Yasa taslağına göre kamu idareleri bir alan için imar planı veya plan tadilatı yaptığında oluşan değer artışının yüzde 40’ının kamuya aktarılması öngörülüyor. Bu payın ödenmesi için yurttaşların tapusu ipotek altına alınacak. Muhcu, “Vatandaşın mali durumunun bu payı karşılamaya uygun olmaması halinde, vatandaşın mülkiyet haklarını yine bir sertifika haline getirip imar borsasına aktarabilecek. Kamu idaresi imar planı yaptığında, bir alanı kamulaştırdığında, bir binayı riskli yapı ilan edip yıktığında vatandaşların hakkını menkule dönüştürebilecek. Dolayısıyla tapu güvence olmaktan tamamıyla çıkıyor. Vatandaşın hakları imar borsasında risk altına giriyor” dedi.
Bakanlığın Yetkileri Güçlendirildi
Torba yasa taslağının kentsel dönüşüm karar ve projelerini hızlandırmak ve merkezileştirmek amacıyla gündeme getirildiğini belirten Mimarlar Odası Başkanı Eyüp Muhcu, torba yasa taslağındaki pek çok düzenlemenin yerel yönetimlerin yetkilerini Çevre ve Şehircilik Bakanlığı lehine gasp ettiğini belirtti. Muhcu, taslaktaki diğer düzenlemeleri ise şöyle yorumladı:
– Torba yasa taslağına giren Bakanlık tarafından yapılacak ‘mekansal strateji planları’ ile yerel yönetimlerin planlama sürecinin dışına atılması taslakta güçlendirildi. Türkiye’nin imza attığı AB kentsel şartı ve AB yerel yönetim şartı ile devlet tarafından güvence altına alınacağı taahhüt edilen yerinde yönetim ilkesine aykırı bir düzenleme getiriliyor.

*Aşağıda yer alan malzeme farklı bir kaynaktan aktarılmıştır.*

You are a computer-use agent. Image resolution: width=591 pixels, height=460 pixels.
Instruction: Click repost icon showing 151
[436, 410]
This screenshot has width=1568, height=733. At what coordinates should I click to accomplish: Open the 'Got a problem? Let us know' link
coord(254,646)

– Yerel yönetimler planlama sürecine bağlı olarak 30 gün içerisinde yapılara ruhsat ve iskan vermemesi halinde bu belgeler Çevre ve Şehircilik Bakanlığı İl Müdürlükleri trafından verilebilecek. Daha önce afet riski altındaki alanlar ile kentsel dönüşüm alanı kararlarıyla ruhsat ve iskan haklarına müdahale edilmişti. Bu taslakla bütün alanlarda Bakanlık yetki sahibi oldu. Muhalefet belediyelerinin merkezi hükümetin plan ve ruhsat kararlarını hukuka, yerel koşullara aykırı görerek ruhsat vermemesinin önüne geçildi.
– Plan yapma yetkileri Bakanlığa bağlandı. Bakanlık isterse yerel yönetimlerin yaptığı planları yok sayarak başka plan yapıp yürürlğe sokabilecek.

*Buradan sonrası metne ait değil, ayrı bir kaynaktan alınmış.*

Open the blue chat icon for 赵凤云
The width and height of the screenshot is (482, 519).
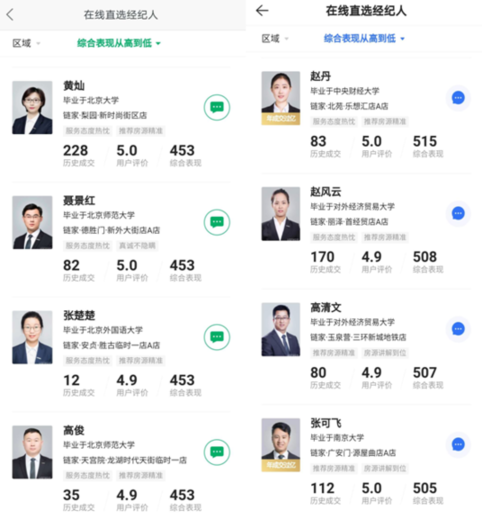pyautogui.click(x=458, y=213)
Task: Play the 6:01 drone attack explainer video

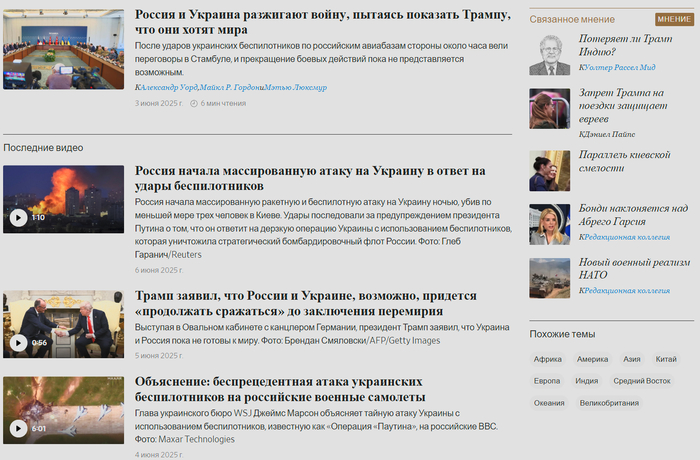Action: [19, 428]
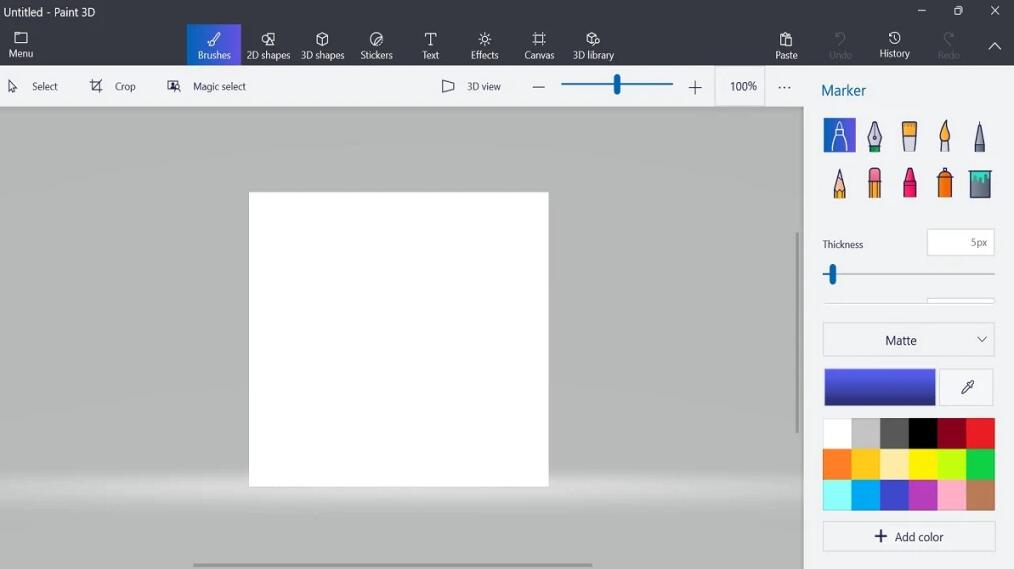Open the Matte material dropdown

(x=908, y=340)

– İmar planları yapıldığında oluşan değer artışının yüzde 40’ının kamuya aktarılması öngörülüyor. Bu yüzde 40’lık payın yüzde 70’i Çevre ve Şehircilik Bakanlığı’na kalan yüzde 30’u ise Büyükşehir Belediyesi kapsamındaysa ilçe ve büyükşehir belediyesi tarafından bölüşülecek. Ancak imar planı Bakanlık tarafından yapılmışsa bu değer artışının tamamı Bakanlığa kalacak. AKP yerel yönetimleri söz konusuysa yüzde 30’luk pay yerel yönetimlere aktarılırken, muhalefet partilerinin belediyesiyse Bakanlık isterse değer artışının tamamına el koyabilecek.

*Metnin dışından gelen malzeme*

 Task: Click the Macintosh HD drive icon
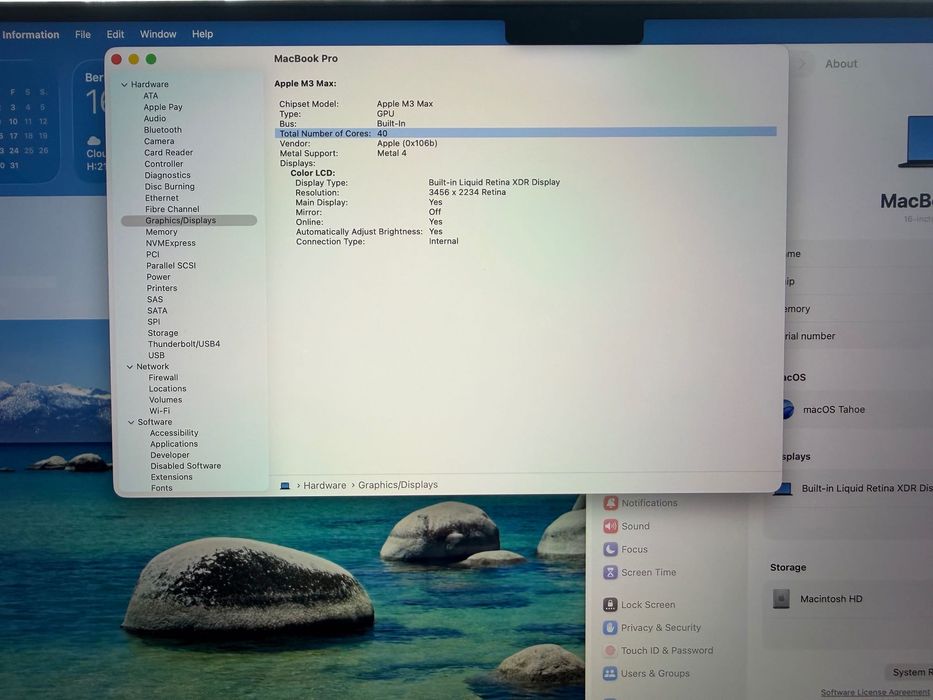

– Yapı denetimi kuruluşları yerine, kadrosu mimar ve mühendislerden oluşan bir sermaye kuruluşu olarak tariflenen teknik müşavirlik kuruluşları kurulacak. Bu kuruluşlar yıkım işleri, proje denetimi ve yapı denetiminden sorumlu olacak; riskli yapı tespiti ve yıkım raporu hazırlanması işlerini üstlenecek. 2001’de çıkarılan kanunla yapı denetimi özel kuruluşlara verilmişti. Geçmişte zaafa uğratılan kamu denetimi şimdi tamamen ortadan kaldırılıyor. Yapı denetimi hem özelleştiriliyor hem tekelleştiriliyor.
– Mimar, mühendis ve plancıların telif ve müelliflik hakları ortadan kaldırılıyor. Bina cepheleri mimarın onayı olmadan değiştirilebilecek. Cephede yerel malzemelerin kullanılmasına ya da Osmanlı Selçuklu taklidi yapı ve sokak siluetleri oluşturulmasına karar verilebilecek.